### EXERCISE DETAILS:
The records sit below. Return every line in them that holds the word "agent".

### RAW DATA:

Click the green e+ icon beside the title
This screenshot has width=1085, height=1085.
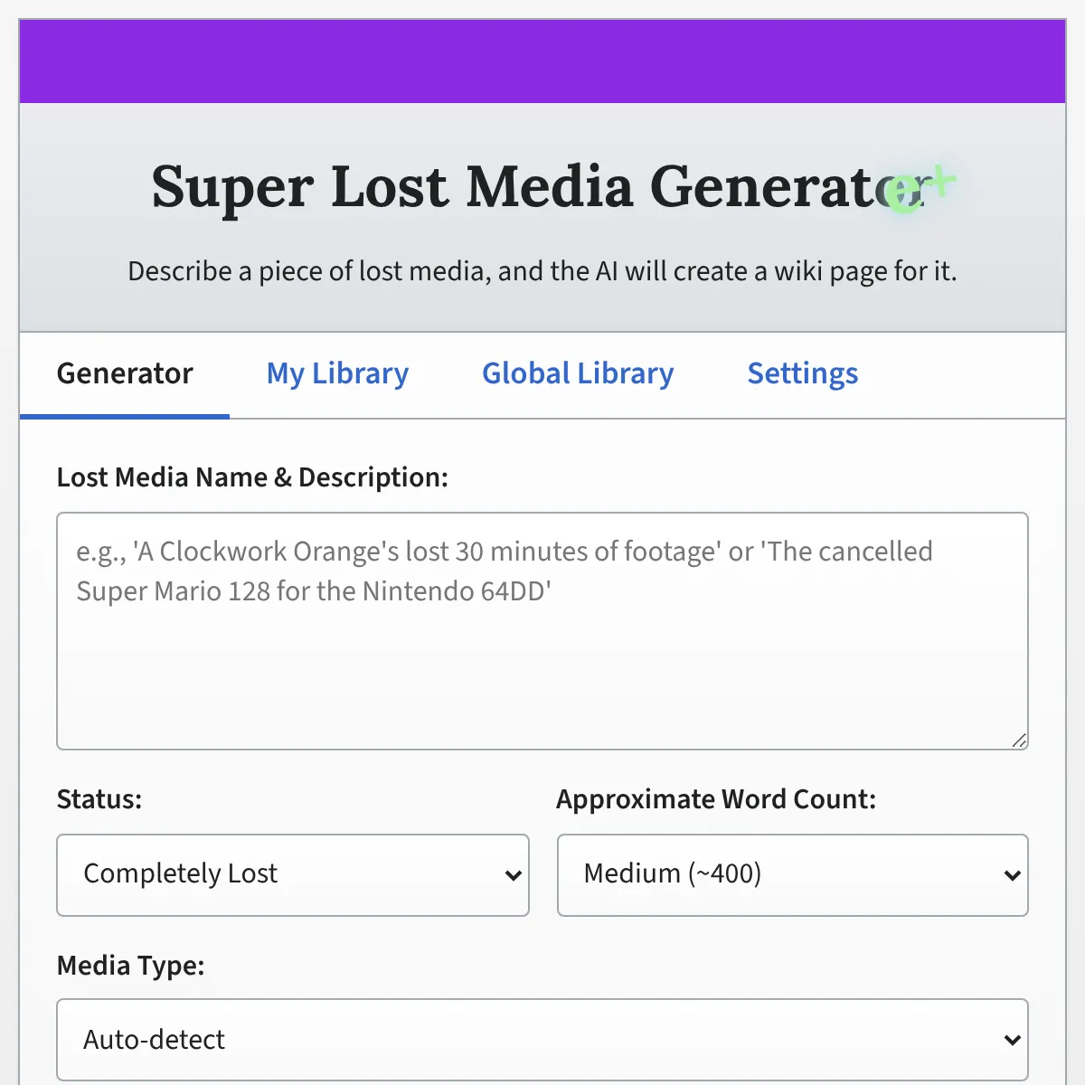click(x=915, y=190)
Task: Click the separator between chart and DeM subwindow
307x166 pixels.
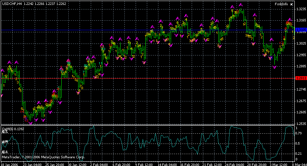Action: (x=147, y=125)
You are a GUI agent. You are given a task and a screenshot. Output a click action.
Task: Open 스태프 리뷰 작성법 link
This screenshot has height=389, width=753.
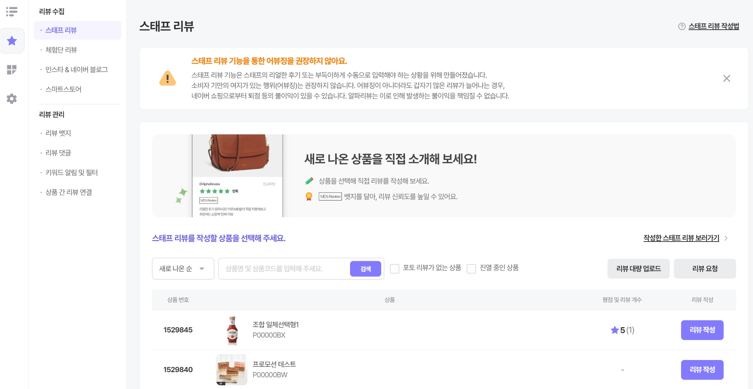click(714, 26)
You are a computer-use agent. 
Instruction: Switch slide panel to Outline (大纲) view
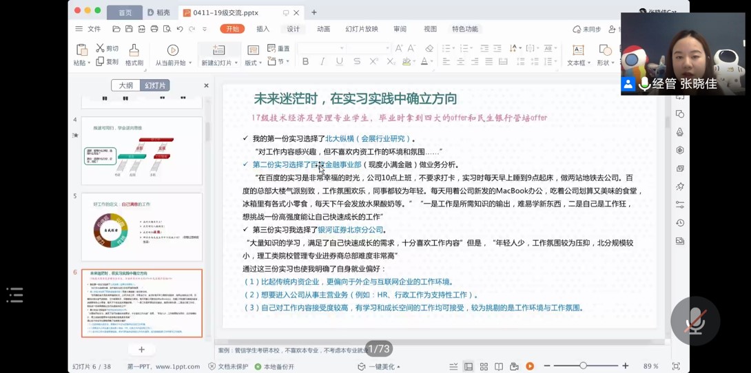point(125,85)
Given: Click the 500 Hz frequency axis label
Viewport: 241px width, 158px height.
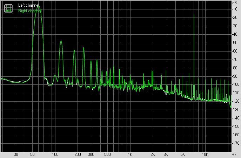Looking at the screenshot, I should (x=107, y=154).
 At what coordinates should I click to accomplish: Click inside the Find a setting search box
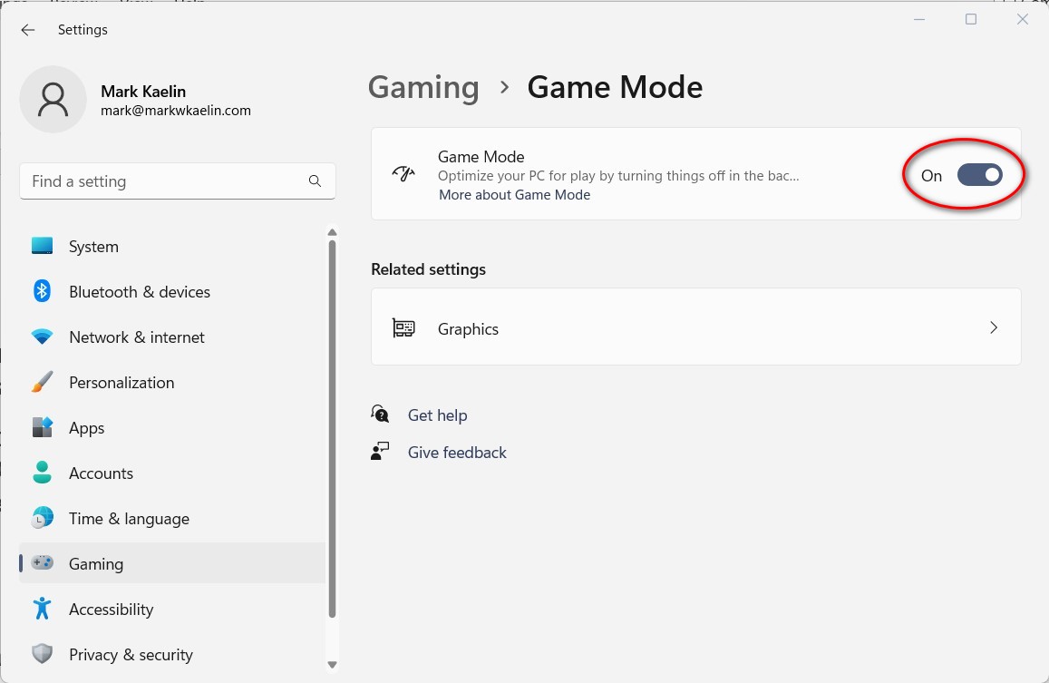(x=163, y=181)
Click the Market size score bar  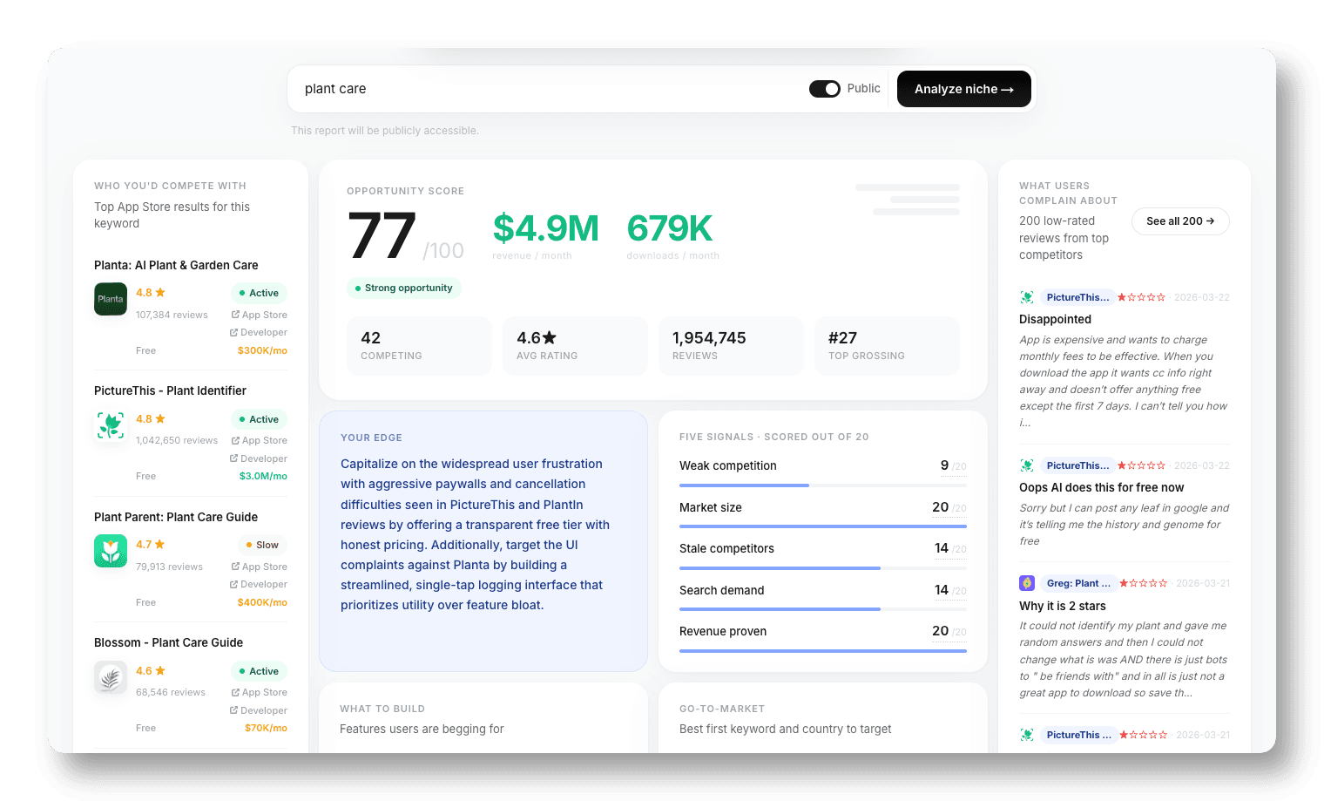point(822,525)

### FINISHED TASK:
You are a GUI agent. You are given a task and a screenshot. Output a click action.
You are a computer-use agent. 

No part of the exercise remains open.